Reproduce the records below in their entirety, exactly as shown.

(Stored dataset items)

%%

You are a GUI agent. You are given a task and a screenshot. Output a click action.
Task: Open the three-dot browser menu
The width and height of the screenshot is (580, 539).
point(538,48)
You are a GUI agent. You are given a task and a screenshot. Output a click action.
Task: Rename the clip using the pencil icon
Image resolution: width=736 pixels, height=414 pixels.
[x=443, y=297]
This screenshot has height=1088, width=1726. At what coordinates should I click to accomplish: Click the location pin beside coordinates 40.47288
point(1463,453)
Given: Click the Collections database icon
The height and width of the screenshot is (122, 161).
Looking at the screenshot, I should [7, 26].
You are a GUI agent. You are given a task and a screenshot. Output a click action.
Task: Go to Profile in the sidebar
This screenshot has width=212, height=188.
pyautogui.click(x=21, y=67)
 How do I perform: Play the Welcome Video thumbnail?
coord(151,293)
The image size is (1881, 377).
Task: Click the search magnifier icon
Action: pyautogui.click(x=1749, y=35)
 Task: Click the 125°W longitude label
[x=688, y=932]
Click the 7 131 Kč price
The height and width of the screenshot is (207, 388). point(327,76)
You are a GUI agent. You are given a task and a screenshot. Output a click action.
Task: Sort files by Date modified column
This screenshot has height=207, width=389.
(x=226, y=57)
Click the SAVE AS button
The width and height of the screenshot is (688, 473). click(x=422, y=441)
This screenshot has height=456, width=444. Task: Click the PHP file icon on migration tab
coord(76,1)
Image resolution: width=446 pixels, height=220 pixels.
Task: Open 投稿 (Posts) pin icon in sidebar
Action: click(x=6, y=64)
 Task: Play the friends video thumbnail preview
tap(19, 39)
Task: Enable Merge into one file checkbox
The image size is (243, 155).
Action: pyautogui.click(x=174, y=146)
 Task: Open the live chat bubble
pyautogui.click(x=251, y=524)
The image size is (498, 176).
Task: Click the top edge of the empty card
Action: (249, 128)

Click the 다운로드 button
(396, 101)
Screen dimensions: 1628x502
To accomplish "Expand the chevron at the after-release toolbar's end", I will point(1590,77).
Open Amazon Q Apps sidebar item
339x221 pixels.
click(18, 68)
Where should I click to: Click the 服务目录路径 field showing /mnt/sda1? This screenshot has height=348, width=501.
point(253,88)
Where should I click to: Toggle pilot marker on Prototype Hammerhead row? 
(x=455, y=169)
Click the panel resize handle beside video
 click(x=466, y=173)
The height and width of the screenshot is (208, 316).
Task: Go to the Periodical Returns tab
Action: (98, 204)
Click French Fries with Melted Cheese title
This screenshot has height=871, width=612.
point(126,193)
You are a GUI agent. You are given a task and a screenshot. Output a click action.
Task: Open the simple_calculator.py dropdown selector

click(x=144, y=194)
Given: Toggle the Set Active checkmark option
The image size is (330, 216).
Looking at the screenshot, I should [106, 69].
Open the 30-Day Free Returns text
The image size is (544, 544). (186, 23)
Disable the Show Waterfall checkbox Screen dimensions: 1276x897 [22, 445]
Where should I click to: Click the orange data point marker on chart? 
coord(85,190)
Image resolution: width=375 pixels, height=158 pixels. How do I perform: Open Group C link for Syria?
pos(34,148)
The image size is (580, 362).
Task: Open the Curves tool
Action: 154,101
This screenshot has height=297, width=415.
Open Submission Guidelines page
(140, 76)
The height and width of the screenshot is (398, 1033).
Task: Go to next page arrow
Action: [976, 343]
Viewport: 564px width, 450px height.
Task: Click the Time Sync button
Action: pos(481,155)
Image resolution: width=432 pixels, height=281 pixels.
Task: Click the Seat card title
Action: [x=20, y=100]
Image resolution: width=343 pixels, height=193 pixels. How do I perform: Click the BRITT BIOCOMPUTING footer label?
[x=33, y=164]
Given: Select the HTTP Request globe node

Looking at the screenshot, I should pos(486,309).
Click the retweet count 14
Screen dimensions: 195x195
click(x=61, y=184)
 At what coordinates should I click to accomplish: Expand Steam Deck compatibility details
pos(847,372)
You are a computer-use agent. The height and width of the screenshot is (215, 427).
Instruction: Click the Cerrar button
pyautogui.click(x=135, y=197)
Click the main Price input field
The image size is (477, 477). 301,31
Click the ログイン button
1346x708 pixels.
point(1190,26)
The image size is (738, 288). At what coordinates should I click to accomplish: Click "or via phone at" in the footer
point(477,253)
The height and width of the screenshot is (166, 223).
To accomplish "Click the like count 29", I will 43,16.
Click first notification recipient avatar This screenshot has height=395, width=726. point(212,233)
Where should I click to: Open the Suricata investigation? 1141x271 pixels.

%%

_YOUR SOLUTION_.
You are a GUI agent. You are given a task and a screenshot. Output a click action.
Task: Open the three-dot browser menu
The width and height of the screenshot is (580, 539).
point(538,48)
You are a GUI agent. You are given a task and a screenshot. Output a click action.
Task: Rename the clip using the pencil icon
Image resolution: width=736 pixels, height=414 pixels.
[x=443, y=297]
This screenshot has height=1088, width=1726. At what coordinates should I click to accomplish: Click the location pin beside coordinates 40.47288
point(1463,453)
Given: Click the Collections database icon
The height and width of the screenshot is (122, 161).
Looking at the screenshot, I should [7, 26].
You are a GUI agent. You are given a task and a screenshot. Output a click action.
Task: Go to Profile in the sidebar
This screenshot has width=212, height=188.
pyautogui.click(x=21, y=67)
 How do I perform: Play the Welcome Video thumbnail?
coord(151,293)
The image size is (1881, 377).
Task: Click the search magnifier icon
Action: pyautogui.click(x=1749, y=35)
 Task: Click the 125°W longitude label
[x=688, y=932]
Click the 7 131 Kč price
The height and width of the screenshot is (207, 388). point(327,76)
You are a GUI agent. You are given a task and a screenshot. Output a click action.
Task: Sort files by Date modified column
This screenshot has height=207, width=389.
(x=226, y=57)
Click the SAVE AS button
The width and height of the screenshot is (688, 473). click(x=422, y=441)
This screenshot has height=456, width=444. Task: Click the PHP file icon on migration tab
coord(76,1)
Image resolution: width=446 pixels, height=220 pixels.
Task: Open 投稿 (Posts) pin icon in sidebar
Action: click(x=6, y=64)
 Task: Play the friends video thumbnail preview
tap(19, 39)
Task: Enable Merge into one file checkbox
The image size is (243, 155).
Action: pyautogui.click(x=174, y=146)
 Task: Open the live chat bubble
pyautogui.click(x=251, y=524)
The image size is (498, 176).
Task: Click the top edge of the empty card
Action: (249, 128)

Click the 다운로드 button
(396, 101)
Screen dimensions: 1628x502
To accomplish "Expand the chevron at the after-release toolbar's end", I will point(1590,77).
Open Amazon Q Apps sidebar item
339x221 pixels.
click(18, 68)
Where should I click to: Click the 服务目录路径 field showing /mnt/sda1? This screenshot has height=348, width=501.
point(253,88)
Where should I click to: Toggle pilot marker on Prototype Hammerhead row? 
(x=455, y=169)
Click the panel resize handle beside video
 click(x=466, y=173)
The height and width of the screenshot is (208, 316).
Task: Go to the Periodical Returns tab
Action: (98, 204)
Click French Fries with Melted Cheese title
This screenshot has height=871, width=612.
point(126,193)
You are a GUI agent. You are given a task and a screenshot. Output a click action.
Task: Open the simple_calculator.py dropdown selector

click(x=144, y=194)
Given: Toggle the Set Active checkmark option
The image size is (330, 216).
Looking at the screenshot, I should [106, 69].
Open the 30-Day Free Returns text
The image size is (544, 544). (186, 23)
Disable the Show Waterfall checkbox Screen dimensions: 1276x897 [22, 445]
Where should I click to: Click the orange data point marker on chart? 
coord(85,190)
Image resolution: width=375 pixels, height=158 pixels. How do I perform: Open Group C link for Syria?
pos(34,148)
The image size is (580, 362).
Task: Open the Curves tool
Action: 154,101
This screenshot has height=297, width=415.
Open Submission Guidelines page
(140, 76)
The height and width of the screenshot is (398, 1033).
Task: Go to next page arrow
Action: [976, 343]
Viewport: 564px width, 450px height.
Task: Click the Time Sync button
Action: pos(481,155)
Image resolution: width=432 pixels, height=281 pixels.
Task: Click the Seat card title
Action: [x=20, y=100]
Image resolution: width=343 pixels, height=193 pixels. How do I perform: Click the BRITT BIOCOMPUTING footer label?
[x=33, y=164]
Given: Select the HTTP Request globe node

Looking at the screenshot, I should pos(486,309).
Click the retweet count 14
Screen dimensions: 195x195
click(x=61, y=184)
 At what coordinates should I click to accomplish: Expand Steam Deck compatibility details
pos(847,372)
You are a computer-use agent. The height and width of the screenshot is (215, 427).
Instruction: Click the Cerrar button
pyautogui.click(x=135, y=197)
Click the main Price input field
The image size is (477, 477). 301,31
Click the ログイン button
1346x708 pixels.
point(1190,26)
The image size is (738, 288). At what coordinates should I click to accomplish: Click "or via phone at" in the footer
point(477,253)
The height and width of the screenshot is (166, 223).
To accomplish "Click the like count 29", I will 43,16.
Click first notification recipient avatar This screenshot has height=395, width=726. point(212,233)
Where should I click to: Open the Suricata investigation? 1141x271 pixels.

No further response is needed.